The Jankó keyboard is a musical keyboard layout for a piano designed by Paul von Jankó, a Hungarian pianist and engineer, in 1882. It was designed to overcome two limitations on the traditional piano keyboard: the large-scale geometry of the keys (stretching beyond a ninth, or even an octave, can be difficult or impossible for pianists with small hands), and the fact that each scale has to be fingered differently. Instead of a single row, the Jankó keyboard has an array of keys consisting of two interleaved manuals with three touch-points for every key lever, making six rows of keys. Each vertical column of three keys is a semitone away from the neighboring ones, which are in the alternate rows. Thus within each row the interval from one note to the next is a whole step.

This key layout results in each chord and scale having the same shape on the keyboard with the same fingerings regardless of key, so there is no change in geometry when transposing music. Furthermore, the use of multiple rows allows the pianist to more naturally follow the contour of their hand and accounts for the different lengths of the fingers. The configuration retains the colouring of traditional keyboards (white naturals, black sharps and flats) for pedagogical purposes.

Jankó keyboard layout

For an 88-note (full size) keyboard, there would be 264 keys in total, with each note playable by three keys in vertical alignment. In the picture above, the white keys have been coloured to show how the keys are interconnected. Instead of 123 cm the keyboard is only 89 cm wide, and the smaller key size allows reaching wider intervals.

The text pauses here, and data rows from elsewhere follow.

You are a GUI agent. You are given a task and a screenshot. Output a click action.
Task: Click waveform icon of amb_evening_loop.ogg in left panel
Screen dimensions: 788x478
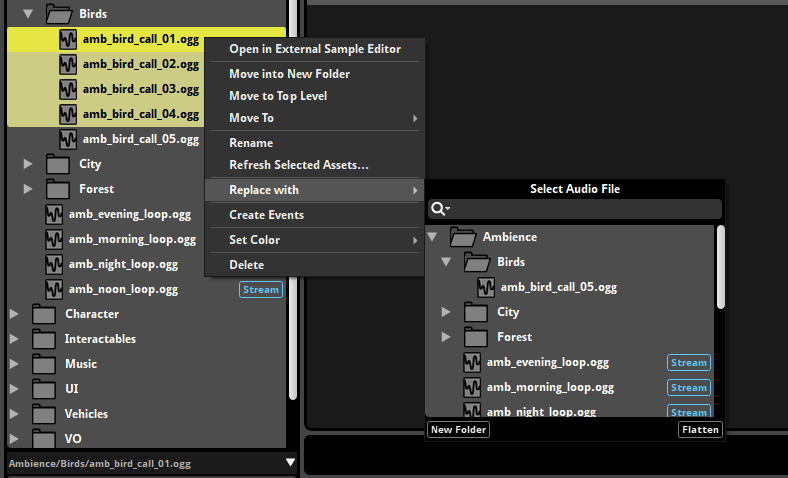(54, 214)
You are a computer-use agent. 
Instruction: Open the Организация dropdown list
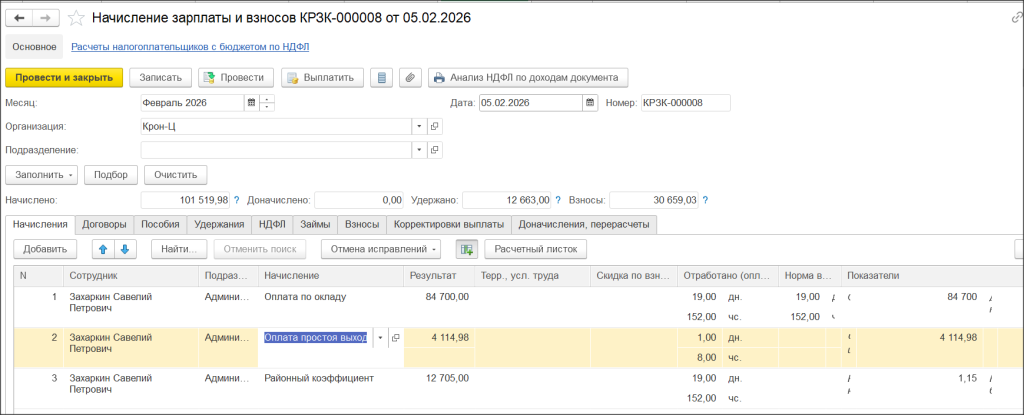pos(419,127)
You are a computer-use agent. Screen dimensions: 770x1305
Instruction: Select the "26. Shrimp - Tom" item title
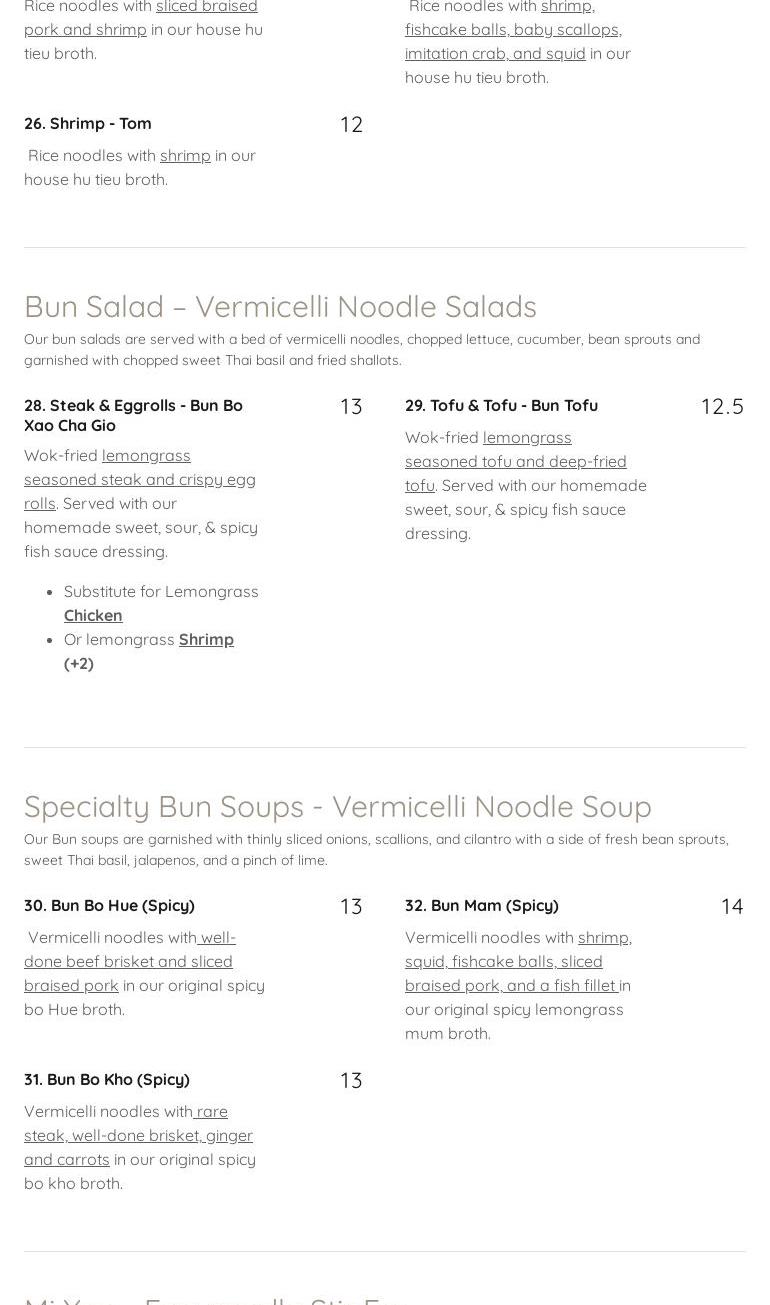click(88, 123)
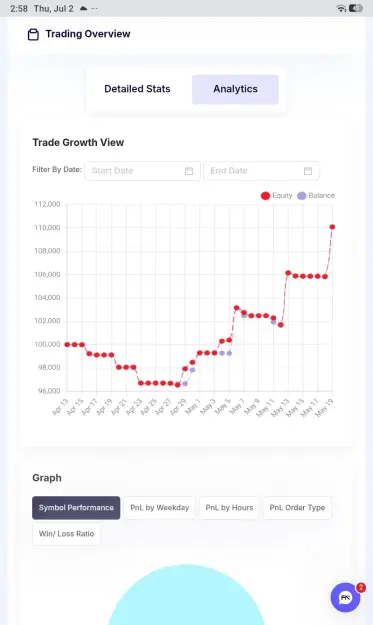Screen dimensions: 373x625
Task: Open the chat support bubble icon
Action: [x=345, y=597]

The Jankó Keyboard caused a stir at the time of its invention, in large part due to its unique look and the intelligent design behind the keyboard. American piano manufacturer Decker Brothers put the keyboard into production around 1891, and the Paul de Janko Conservatory of Music was established in New York around the same time. There was even a manual written by W. Bradley Keeler called How to Play the New Keyboard.

Despite all this, the Jankó keyboard never achieved wide popularity. Music educators were not convinced that the benefits of the new keyboard were enough to challenge the traditional keyboard. Few performers were prepared to relearn their repertoire on a new keyboard with entirely different fingering. Both reasons left keyboard instrument manufacturers afraid to invest in a redesigned keyboard which promised to have only marginal commercial success.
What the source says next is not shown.